■ Passage shown:
In Dhaka, it was the museum with Zainul Abedin masterpieces that he took us to visit because the artist’s Famine Series had touched him deeply.
He was also the one to introduce his children to Sadequain’s murals at the Tarbela Turbine Room.
I found him happiest handling craft, particularly ceramics, with which he seemed to have an instinctive bond. This must have been in his DNA for he passed it on to me and it has been the driving force behind Asna, the organisation that proactively works to bridge the gulf between contemporary art and traditional craft.
A UN deputation took him to Indonesia in 1963 for 10 months. On his return we were intrigued by the huge wooden crates that came off the ship with his luggage.
As we saw them being opened with great excitement, it did not surprise us to see huge paintings and wooden sculptures from Bali emerge from within. My father had spent a small fortune on this first serious art for the family.
The trip had turned him into a fan of Balinese culture and he shared its exquisite charm in such a compelling way that it inspired each one of his children to visit the island paradise many decades later with their families. He too kept his promise to take my mother there and returned to Bali some three decades after his first visit.

■ Data extract:

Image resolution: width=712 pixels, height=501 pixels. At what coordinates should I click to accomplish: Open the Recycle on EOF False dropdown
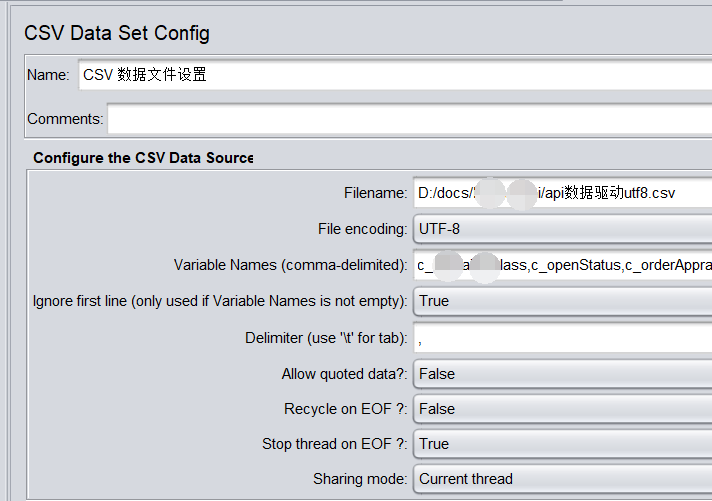[562, 409]
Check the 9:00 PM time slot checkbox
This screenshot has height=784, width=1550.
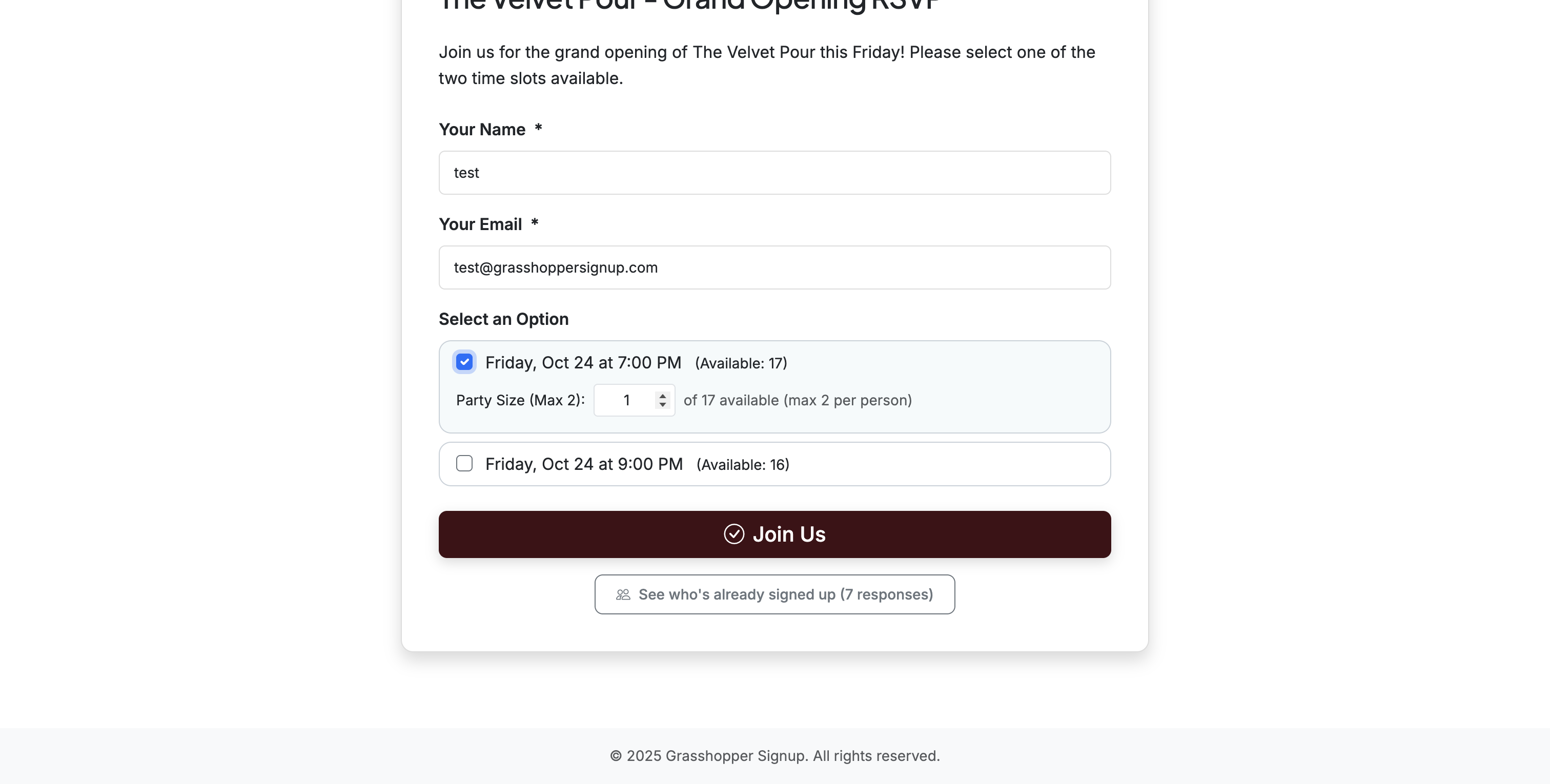[464, 464]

■ Using the information:
a) Answer from the passage about the father:
(i) Whose Famine Series had touched him deeply?
(ii) In what year did a UN deputation take him to Indonesia, and for how long?
(iii) Roughly how long after his first visit did he return to Bali?
b) Restate word for word the stretch of the passage about the father that opens with the words containing "A UN deputation" and closes with "for the family.".
c) Render this sentence from the passage about the father in Spanish: "He was also the one to introduce his children to Sadequain’s murals at the Tarbela Turbine Room."
The data has no connection to the passage about the father.

■ Replies:
a)
(i) Zainul Abedin's
(ii) 1963, for 10 months
(iii) Some three decades

b)
A UN deputation took him to Indonesia in 1963 for 10 months. On his return we were intrigued by the huge wooden crates that came off the ship with his luggage.
As we saw them being opened with great excitement, it did not surprise us to see huge paintings and wooden sculptures from Bali emerge from within. My father had spent a small fortune on this first serious art for the family.

c) También fue él quien presentó a sus hijos los murales de Sadequain en la Sala de Turbinas de Tarbela.